The process of generating an effective and sustainable strategy is not simple, and often requires either direct intervention from an authoritative source (e.g., community leader, senior management, parent), or creative bypass solutions, or reframing the situation so that the problem still exists, but is no longer a problem. Sometimes bridges need to be built, other times they need to be burned, and occasionally, they need to be replaced with a tunnel.
Condition 8: The change method matches the problem
What kind of change is needed? How much change do I/we need?
For many problems, it is important to ensure that the methods are compatible with the individual’s (or community’s, or organization’s) identity and core value system, referred to a fine-tuning horizontal change, or to expand such identities and values into greater complexity, referred to as an expand-out horizontal change. For example, a predominantly religious individual or community is unlikely to respond to a technological solution that is not compatible with some important religious precept. Promoting condoms where procreation is an article of faith, is one such example.
In some urgent problem situations, it may be necessary to reach to previous – less complex – coping methods temporarily (stretch-down oblique change), or to select (again, temporarily) a coping method from a more complex system (stretch-up oblique change).

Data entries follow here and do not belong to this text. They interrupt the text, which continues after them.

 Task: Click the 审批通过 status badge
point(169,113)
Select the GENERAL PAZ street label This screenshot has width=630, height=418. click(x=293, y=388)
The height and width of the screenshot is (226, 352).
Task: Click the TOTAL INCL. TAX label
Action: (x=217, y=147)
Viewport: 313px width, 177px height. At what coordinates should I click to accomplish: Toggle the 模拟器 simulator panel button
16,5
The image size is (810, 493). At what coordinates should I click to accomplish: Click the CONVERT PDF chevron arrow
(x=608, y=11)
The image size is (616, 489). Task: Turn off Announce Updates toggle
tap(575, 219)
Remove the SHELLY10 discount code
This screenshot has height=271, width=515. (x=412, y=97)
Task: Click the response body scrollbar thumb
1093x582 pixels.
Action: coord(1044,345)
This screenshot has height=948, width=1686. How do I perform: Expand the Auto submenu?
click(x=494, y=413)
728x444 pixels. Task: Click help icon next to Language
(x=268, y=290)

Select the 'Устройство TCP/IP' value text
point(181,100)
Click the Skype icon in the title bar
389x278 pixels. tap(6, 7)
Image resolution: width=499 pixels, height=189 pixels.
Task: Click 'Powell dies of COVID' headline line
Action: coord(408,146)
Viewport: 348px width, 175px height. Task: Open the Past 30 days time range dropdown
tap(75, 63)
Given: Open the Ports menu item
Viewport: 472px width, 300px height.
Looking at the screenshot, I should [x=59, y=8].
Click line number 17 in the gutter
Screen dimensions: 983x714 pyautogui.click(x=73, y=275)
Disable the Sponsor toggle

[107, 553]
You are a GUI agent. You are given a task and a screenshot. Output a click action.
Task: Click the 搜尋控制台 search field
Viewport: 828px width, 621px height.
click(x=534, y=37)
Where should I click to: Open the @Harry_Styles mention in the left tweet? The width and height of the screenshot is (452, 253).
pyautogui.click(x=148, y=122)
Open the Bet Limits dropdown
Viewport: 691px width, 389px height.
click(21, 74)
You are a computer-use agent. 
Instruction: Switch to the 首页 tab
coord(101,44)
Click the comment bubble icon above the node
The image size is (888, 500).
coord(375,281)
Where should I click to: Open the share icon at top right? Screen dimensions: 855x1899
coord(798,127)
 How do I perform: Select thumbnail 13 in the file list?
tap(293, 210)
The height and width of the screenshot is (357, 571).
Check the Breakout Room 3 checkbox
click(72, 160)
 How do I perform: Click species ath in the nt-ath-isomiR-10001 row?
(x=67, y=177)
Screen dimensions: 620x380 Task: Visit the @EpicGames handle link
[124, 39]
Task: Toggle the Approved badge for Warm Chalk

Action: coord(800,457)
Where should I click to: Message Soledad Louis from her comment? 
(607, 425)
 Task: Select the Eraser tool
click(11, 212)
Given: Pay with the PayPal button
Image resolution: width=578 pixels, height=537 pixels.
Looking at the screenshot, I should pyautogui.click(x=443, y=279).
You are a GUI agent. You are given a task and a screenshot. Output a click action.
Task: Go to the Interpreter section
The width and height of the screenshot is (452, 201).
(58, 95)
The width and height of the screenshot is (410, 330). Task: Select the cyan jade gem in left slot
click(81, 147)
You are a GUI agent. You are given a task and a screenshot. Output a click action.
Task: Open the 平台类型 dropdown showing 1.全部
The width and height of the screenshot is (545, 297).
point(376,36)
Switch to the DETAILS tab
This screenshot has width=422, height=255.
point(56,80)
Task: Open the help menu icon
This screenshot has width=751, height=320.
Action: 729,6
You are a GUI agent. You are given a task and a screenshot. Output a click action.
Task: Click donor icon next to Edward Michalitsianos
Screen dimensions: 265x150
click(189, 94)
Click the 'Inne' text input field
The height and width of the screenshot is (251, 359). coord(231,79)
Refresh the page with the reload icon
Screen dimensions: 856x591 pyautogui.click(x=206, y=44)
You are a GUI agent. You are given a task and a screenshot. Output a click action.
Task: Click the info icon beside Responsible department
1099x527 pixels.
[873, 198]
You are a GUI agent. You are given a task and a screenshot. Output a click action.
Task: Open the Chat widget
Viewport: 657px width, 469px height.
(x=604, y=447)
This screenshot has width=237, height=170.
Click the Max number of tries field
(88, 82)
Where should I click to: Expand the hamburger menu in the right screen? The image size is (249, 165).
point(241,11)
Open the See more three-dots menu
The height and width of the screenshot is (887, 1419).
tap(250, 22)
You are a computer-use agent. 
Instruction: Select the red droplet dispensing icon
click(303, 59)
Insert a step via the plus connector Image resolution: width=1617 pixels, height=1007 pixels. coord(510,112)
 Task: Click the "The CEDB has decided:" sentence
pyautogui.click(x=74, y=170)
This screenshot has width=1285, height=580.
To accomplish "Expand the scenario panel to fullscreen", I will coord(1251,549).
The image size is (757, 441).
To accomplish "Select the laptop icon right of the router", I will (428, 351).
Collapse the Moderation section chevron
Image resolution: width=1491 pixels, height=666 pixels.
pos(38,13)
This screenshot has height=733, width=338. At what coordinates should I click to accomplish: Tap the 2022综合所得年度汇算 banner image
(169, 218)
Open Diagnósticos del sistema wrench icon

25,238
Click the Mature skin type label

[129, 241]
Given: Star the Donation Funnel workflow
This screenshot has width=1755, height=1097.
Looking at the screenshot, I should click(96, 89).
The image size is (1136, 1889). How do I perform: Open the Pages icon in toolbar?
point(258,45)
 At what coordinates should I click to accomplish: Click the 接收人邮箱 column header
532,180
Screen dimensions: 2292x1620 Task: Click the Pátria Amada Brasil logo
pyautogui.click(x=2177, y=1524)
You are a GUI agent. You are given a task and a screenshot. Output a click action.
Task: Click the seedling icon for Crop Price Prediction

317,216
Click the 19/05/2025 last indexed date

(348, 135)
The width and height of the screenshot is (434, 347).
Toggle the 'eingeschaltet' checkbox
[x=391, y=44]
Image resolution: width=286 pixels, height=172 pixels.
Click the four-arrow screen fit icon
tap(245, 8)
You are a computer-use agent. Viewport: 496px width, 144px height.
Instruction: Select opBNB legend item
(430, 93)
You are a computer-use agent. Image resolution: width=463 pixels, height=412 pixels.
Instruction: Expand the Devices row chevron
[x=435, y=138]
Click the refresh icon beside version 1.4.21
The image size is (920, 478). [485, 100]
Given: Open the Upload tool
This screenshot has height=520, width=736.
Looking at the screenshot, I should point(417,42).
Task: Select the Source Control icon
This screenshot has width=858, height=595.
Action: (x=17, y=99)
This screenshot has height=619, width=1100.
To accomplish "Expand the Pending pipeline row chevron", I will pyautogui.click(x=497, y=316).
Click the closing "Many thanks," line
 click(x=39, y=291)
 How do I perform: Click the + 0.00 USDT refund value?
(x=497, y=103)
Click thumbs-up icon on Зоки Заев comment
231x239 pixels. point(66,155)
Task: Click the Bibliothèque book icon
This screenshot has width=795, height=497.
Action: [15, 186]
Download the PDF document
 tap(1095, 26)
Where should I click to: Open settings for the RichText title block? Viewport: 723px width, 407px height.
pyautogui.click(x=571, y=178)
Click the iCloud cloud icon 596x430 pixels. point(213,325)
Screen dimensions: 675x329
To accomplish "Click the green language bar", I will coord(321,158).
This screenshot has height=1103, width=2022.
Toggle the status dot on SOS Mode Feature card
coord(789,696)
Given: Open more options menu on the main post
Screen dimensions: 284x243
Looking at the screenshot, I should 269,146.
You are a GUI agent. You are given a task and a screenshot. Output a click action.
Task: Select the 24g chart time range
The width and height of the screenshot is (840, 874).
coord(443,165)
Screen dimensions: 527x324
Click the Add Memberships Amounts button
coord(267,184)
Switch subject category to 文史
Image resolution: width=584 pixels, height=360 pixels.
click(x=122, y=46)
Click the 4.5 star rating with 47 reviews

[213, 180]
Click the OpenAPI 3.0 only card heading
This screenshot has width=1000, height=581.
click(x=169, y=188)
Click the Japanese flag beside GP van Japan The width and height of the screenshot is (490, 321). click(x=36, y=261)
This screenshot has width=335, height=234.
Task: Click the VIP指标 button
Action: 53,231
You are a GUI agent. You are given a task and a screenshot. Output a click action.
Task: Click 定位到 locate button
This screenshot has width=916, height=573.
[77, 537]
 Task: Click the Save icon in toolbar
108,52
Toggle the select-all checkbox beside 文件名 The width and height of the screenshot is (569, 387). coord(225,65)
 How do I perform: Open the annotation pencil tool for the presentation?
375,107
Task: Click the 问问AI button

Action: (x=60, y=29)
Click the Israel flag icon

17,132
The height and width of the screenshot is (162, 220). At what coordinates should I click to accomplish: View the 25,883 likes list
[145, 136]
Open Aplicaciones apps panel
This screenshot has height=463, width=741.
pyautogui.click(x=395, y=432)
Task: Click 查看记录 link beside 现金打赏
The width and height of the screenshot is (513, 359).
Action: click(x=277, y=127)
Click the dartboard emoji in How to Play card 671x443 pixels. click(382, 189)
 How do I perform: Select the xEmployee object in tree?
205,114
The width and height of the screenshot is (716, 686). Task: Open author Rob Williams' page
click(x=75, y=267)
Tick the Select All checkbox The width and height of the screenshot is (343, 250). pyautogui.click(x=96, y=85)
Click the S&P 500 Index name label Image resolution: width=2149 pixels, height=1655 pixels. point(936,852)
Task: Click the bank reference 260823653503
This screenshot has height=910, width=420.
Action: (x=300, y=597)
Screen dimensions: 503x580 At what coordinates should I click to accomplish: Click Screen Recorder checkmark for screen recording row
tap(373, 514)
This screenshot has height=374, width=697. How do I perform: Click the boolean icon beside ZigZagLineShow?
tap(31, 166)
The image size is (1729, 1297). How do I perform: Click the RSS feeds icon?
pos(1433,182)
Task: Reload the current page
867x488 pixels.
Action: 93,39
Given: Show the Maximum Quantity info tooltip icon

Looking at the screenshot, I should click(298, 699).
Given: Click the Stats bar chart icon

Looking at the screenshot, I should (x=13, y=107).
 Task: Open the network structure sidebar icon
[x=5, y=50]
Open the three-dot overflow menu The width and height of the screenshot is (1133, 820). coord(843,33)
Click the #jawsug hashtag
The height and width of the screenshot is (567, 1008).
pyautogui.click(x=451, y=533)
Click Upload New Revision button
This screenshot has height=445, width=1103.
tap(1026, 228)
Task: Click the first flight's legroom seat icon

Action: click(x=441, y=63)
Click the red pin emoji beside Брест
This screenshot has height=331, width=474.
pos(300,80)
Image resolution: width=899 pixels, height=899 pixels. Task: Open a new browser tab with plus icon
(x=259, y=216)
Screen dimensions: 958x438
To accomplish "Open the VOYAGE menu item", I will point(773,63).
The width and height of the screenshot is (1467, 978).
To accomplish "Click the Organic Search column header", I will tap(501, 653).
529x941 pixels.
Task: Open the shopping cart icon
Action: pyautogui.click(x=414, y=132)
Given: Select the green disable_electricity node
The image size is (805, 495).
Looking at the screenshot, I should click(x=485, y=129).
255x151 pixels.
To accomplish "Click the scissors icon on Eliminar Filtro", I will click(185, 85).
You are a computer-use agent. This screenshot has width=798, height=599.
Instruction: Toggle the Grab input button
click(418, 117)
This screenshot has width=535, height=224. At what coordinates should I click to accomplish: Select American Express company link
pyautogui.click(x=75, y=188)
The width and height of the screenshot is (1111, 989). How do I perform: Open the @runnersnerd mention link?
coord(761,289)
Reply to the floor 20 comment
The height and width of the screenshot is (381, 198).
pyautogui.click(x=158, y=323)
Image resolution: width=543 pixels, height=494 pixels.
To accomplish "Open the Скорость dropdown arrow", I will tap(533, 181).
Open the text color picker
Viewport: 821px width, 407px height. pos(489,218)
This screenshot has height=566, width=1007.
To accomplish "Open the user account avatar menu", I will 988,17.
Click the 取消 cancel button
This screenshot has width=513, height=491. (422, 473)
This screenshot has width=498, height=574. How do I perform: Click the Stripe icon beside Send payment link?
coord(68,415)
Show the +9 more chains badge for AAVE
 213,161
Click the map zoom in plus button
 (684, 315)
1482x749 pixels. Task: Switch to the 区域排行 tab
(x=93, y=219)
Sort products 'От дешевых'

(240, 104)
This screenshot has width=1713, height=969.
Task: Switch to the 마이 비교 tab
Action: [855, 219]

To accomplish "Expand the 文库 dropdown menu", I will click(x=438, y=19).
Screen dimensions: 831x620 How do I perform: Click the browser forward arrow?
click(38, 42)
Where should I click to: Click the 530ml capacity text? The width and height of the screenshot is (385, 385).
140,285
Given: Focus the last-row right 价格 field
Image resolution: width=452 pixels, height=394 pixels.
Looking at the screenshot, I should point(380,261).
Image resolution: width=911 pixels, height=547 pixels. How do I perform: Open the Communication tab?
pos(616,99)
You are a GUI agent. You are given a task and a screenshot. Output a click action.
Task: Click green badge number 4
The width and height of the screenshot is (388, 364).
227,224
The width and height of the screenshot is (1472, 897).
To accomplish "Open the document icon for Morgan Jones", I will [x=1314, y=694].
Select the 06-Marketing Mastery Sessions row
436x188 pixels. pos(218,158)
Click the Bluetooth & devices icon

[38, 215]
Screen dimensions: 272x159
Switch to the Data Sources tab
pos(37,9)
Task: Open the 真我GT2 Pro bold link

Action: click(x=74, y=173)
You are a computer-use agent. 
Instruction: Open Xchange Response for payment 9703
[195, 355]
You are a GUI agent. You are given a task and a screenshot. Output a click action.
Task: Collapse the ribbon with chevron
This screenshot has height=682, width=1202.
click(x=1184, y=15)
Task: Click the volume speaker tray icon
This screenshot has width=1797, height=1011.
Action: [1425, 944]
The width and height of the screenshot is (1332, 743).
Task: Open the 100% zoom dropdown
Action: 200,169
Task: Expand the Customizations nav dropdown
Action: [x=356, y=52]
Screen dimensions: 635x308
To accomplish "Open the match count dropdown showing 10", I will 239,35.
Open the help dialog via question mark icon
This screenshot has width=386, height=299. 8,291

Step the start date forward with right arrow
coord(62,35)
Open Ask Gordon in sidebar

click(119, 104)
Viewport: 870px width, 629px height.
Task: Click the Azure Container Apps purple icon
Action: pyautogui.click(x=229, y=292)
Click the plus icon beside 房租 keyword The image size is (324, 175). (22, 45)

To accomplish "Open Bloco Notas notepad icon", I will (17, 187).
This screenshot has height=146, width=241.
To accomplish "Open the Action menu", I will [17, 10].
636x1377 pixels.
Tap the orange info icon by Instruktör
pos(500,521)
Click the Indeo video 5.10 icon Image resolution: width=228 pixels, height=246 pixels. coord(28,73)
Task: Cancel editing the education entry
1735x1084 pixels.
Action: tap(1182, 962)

When the problems are wide-spread and affect many areas of life, more radical change is called for: Situations of revolution and radical evolution (vertical change) may be called for, where such identities and core values are the focus of the change itself.
Condition 9: Vision of the future
What will my/our life look like after the change? Will my/our life be better than before?
Before people are willing to change, they need an idea of what they are changing towards. It is not enough that decision-makers know the ‘plan’ – the person(s) who are expected to go through the process need to have some idea of where they are heading. It is not enough to simply know what the problem is: What will replace the old situation or coping style?
Condition 10: Support and safety
Will I/we be safe and okay?
Change is not easy: Mistakes get made, there is confusion, and there may be back-lashes from various sources. It is therefore important that the person(s) undergoing change have some form of support and stability during this process.
There are few, if any, individuals, communities, or organizations that are not being subjected to rapidly evolving life conditions. The degree of change varies, from the speed of data transfer, to new disease pathogens, to economic uncertainty, to planetary climate change. It is therefore of great importance to examine energy-effective methods to both manage and motivate for change.
It is apparent that several important variables determine the potential, degree, and direction of change. Probably the most influential factor is whether a closed or open mindedness exists within the individual or group. For this reason alone, the ability to establish a trusting relationship with the person(s) involved is crucial.
The ten conditions for change illustrate that change is not a random process: There are specific key issues to be considered, and where such issues are problematic, there are usually remedies to facilitate change, for those who are willing to be flexible enough to step out of their preferred methodology.
It is also clear that there is also no such thing as one-size-fits-all in the realm of change management. Instead, change management is a process of careful and insightful examination of the prevailing life conditions, coping methods, and listening to the people whom we seek to assist.